Key West is located in the Strait of Florida, between the Gulf of Mexico and the Atlantic Ocean, approximately forty miles north of the Tropic of Cancer. I was extremely anxious to experience subtropical weather in the month of February; during the flight, I fantasized about how Mother Nature would take me into her philanthropic arms and gently hold me until my anxiety dissolved into the purifying salt water. Thoughts of the warm, penetrating sunshine engulfed me; I was strolling down the warm, beach while gazing into beautiful pale-blue water. I could feel the sun’s rays covering my face, the gentle breeze blowing through my hair, and the tangy salt water nipping at my lips.

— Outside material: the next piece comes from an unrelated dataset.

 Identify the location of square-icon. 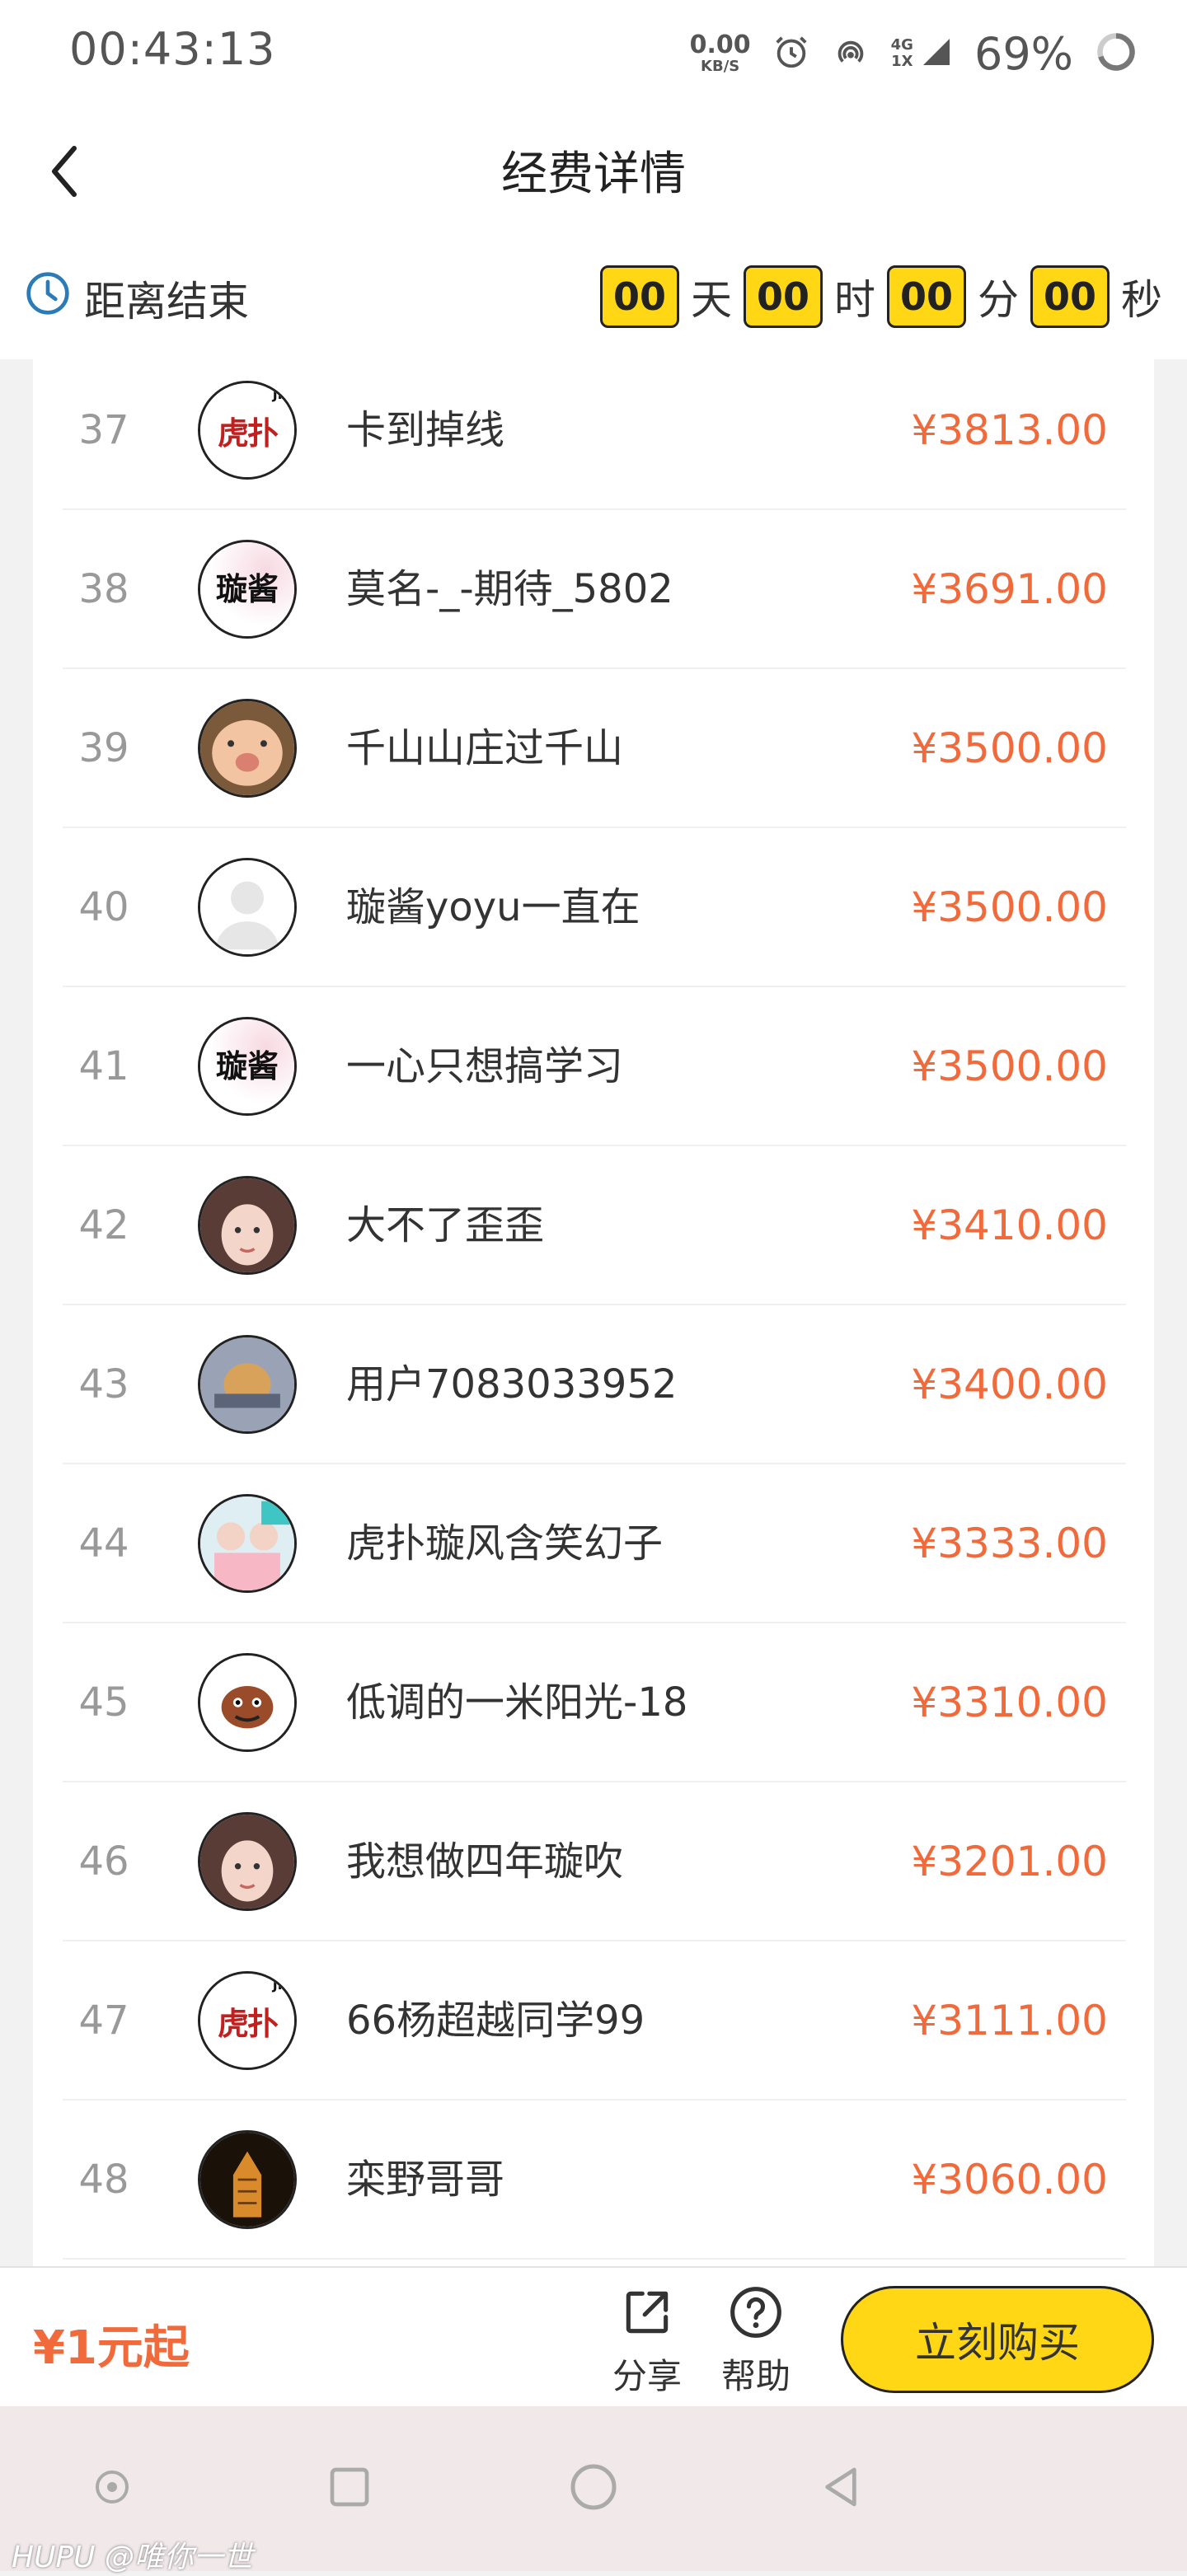
(349, 2488).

The pilot’s voice brought me back to reality as the small aircraft was preparing to land; He said, “it’s a balmy seventy-five degrees on the ground; have a pleasant day.” The plane touched down, but my head was still in the clouds--I was mesmerized. I felt as if I had passed through a time warp; I had descended back to an earlier decade: Humphrey Bogart and Lauren Bacall were arriving to say their last goodbyes as they had done n Casablanca; Ernest Hemingway was posting a parcel containing his latest writings; Teddy Roosevelt and Joe Kennedy, Sr. were at the end of the runway (Roosevelt frequented Key West to obtain illegal rum for medicinal purposes, of course), or maybe these distinguished gentlemen were waiting to hop a liner for a cruise outside the United States boundary for a little gambling fun. Many famous and infamous people have flocked to Key West for a variety of reasons; it is a sub-tropical plethora of dreams and decadence.

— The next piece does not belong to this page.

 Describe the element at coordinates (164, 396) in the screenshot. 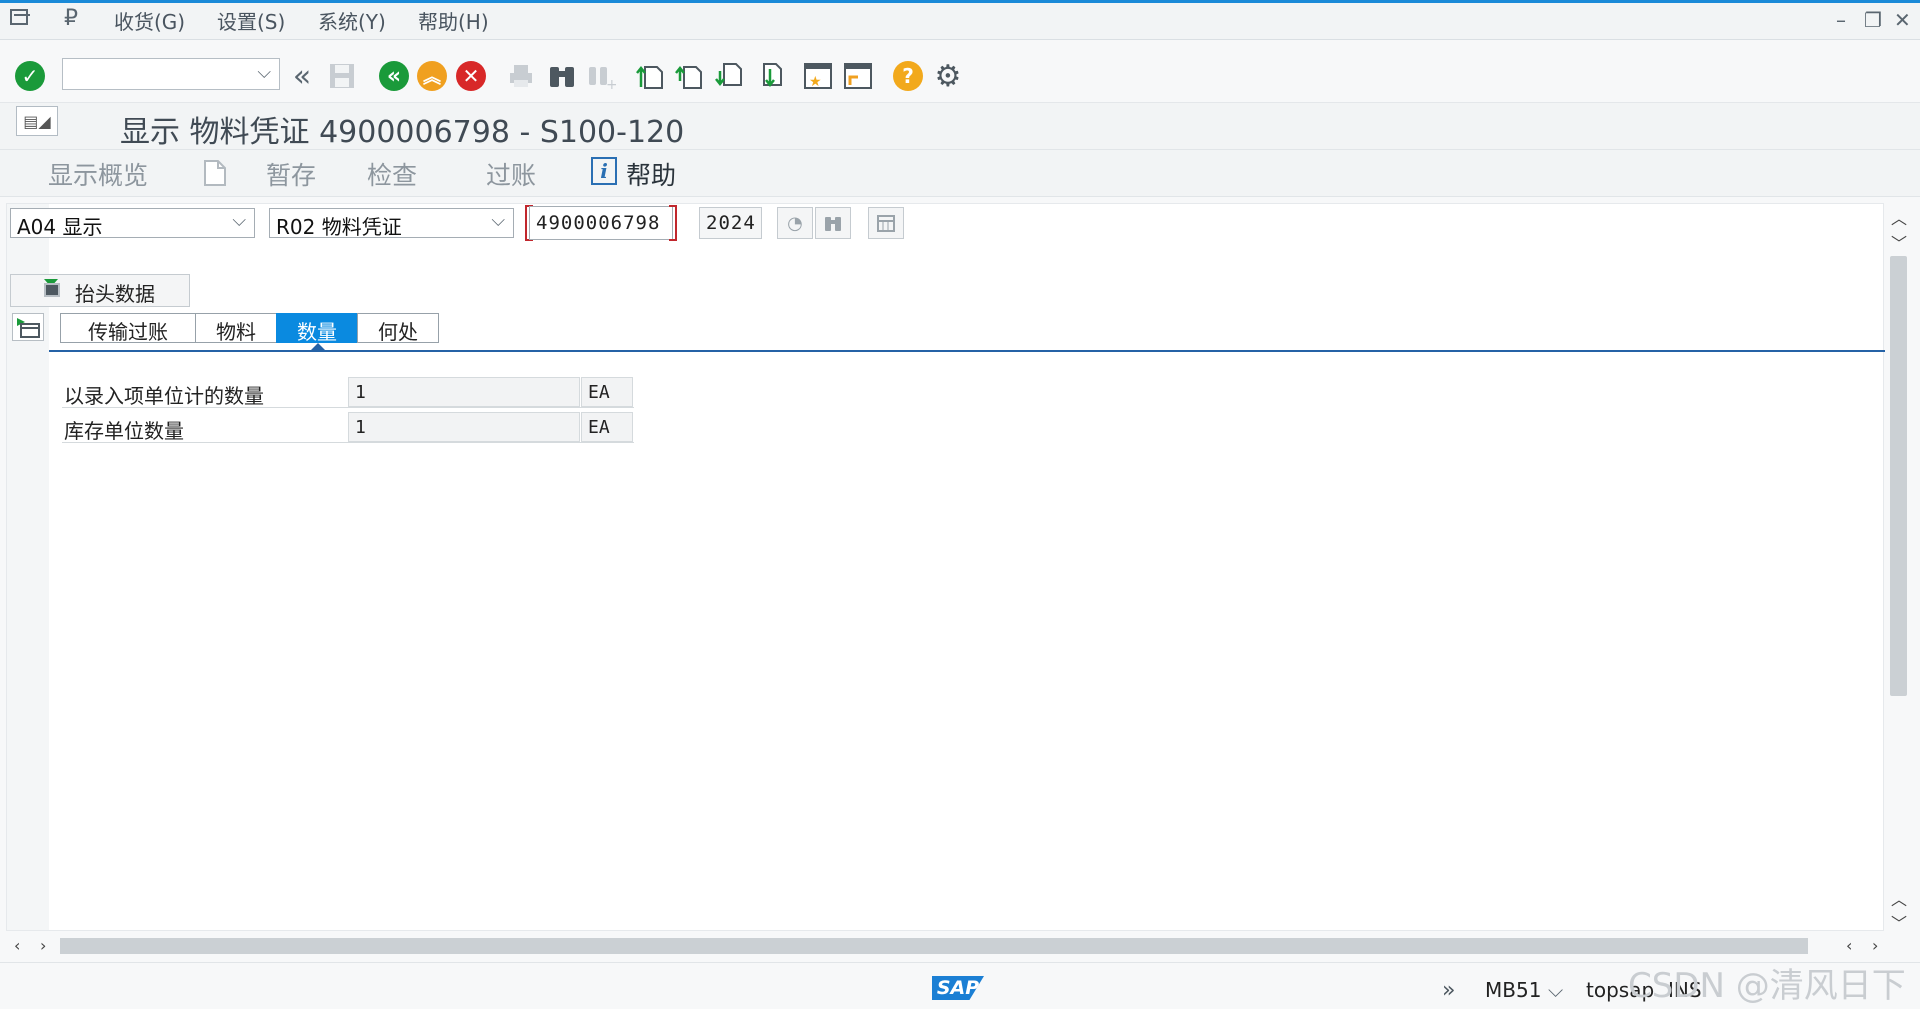

I see `quantity-entry-unit-label: 以录入项单位计的数量` at that location.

The isle itself measures twelve miles by eight miles; therefore, the easiest mode of transportation is a bicycle. Touring Key West by bike is as natural as walking through a shopping mall. The terrain is flat and the temperatures are mild so one never gets overheated or winded. The streets are as congested as the streets in Manhattan, but no one indulges in profanity. Peddling down the northern side of Key West is like cruising through any other modern-day tourist trap; there is no way to avoid it, because it is the only way to get to the Old Town, Duval Street and Mallory Square, where life is one big party. Starting early afternoon Horn Blowers and the Hog’s Head pubs emit sounds of live music; tourist and residents alike partake of the refreshing beverages and mellow music.

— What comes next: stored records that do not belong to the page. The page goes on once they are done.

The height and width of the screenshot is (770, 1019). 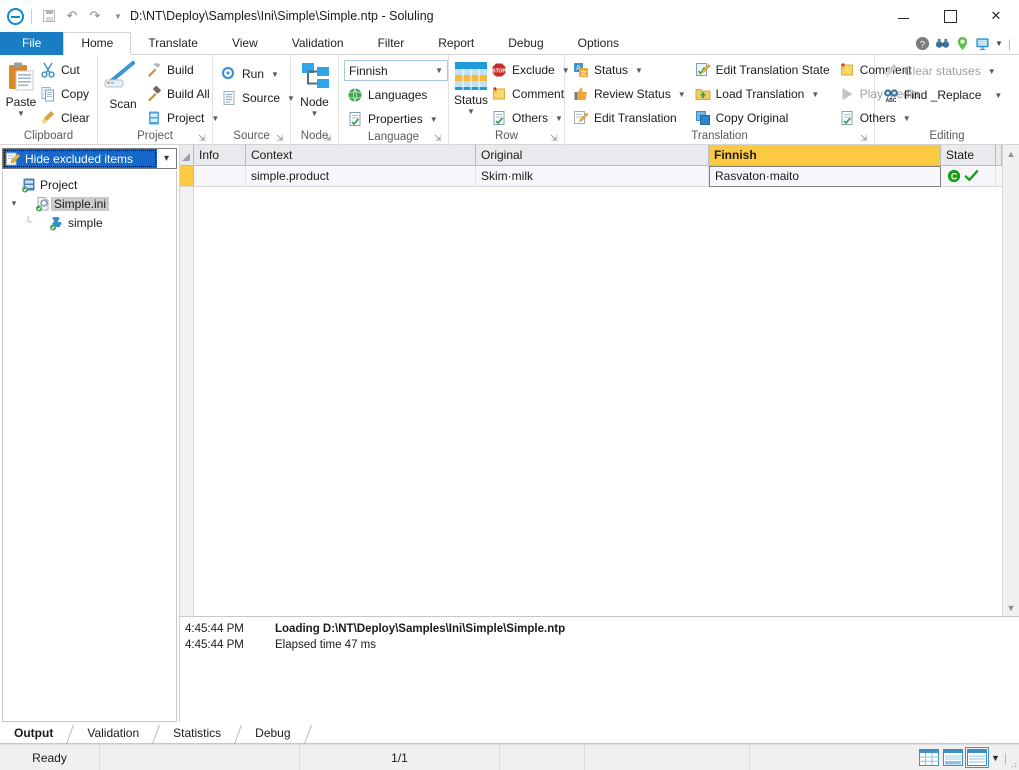 I want to click on redo-icon: ↷, so click(x=95, y=16).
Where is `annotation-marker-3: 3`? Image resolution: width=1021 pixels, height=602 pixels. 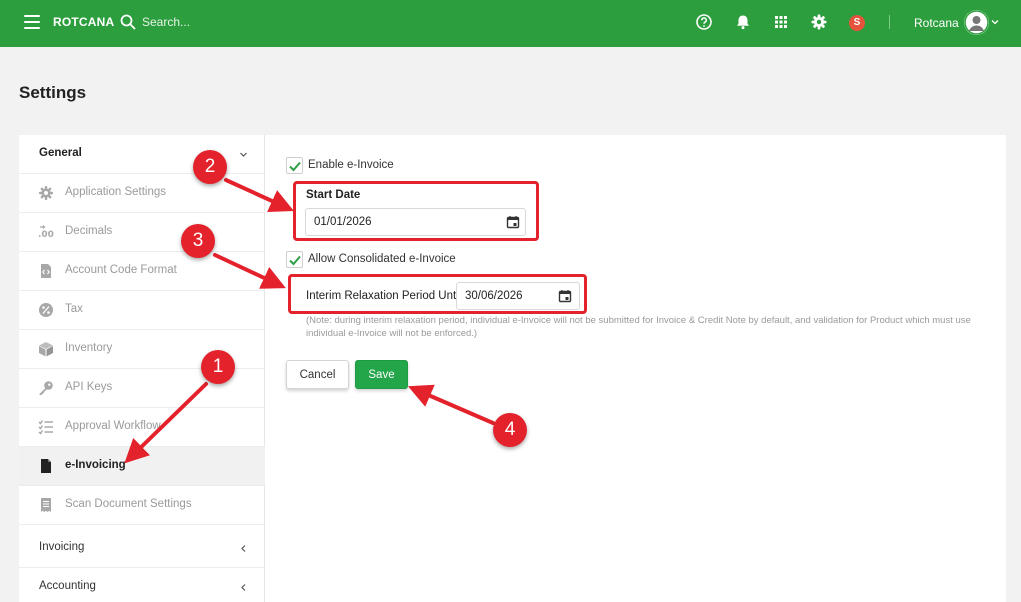 annotation-marker-3: 3 is located at coordinates (198, 241).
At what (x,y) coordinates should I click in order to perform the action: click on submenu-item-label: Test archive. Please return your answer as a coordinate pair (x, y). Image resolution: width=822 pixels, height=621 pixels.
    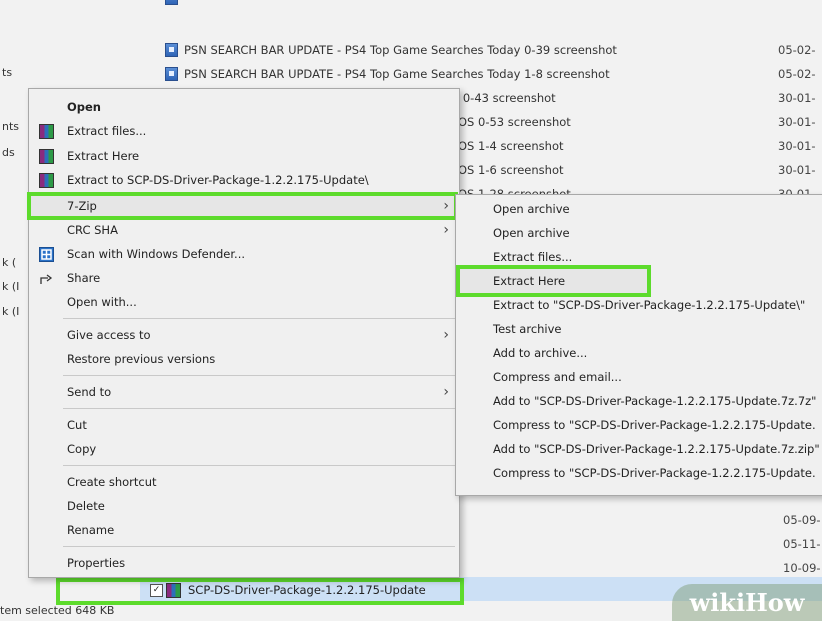
    Looking at the image, I should click on (528, 329).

The residents of Key West are benign and socially elastic; some live in opulent mansions while others are content living on cozy houseboats. They are a diverse group of people, yet they live in harmony. Those not wealthy make their as best they can: street vendors, waitresses, taxi drivers, snorkel instructors, pub musicians; all work happily. They seem to have discovered peace of mind, body and soul.
At sunset the only place to be is at the southwest end of Old Town by the shipping ports in Mallory Square. While awaiting the sunset all spectators are entertained by a vast variety of talented individuals: jugglers, sword and fire swallowers, magicians, singers, dancers, and even Uncle Sam. Then, the impeccable sunset: a huge, breathtaking red-orange sphere slowly sinks into the horizon as if it were a sinking ship; the surrounding alpenglow is truly a sailor’s delight. The spectacular spectrum of color is better than fireworks on the 4th of July.
Key West has an aesthetic quality that is overwhelming for a small-town girl; its history creates a romantic aura that permeates one’s soul. Key West is a paradox in my mind, a great escape that I long for every winter since visiting there; I will return another winter.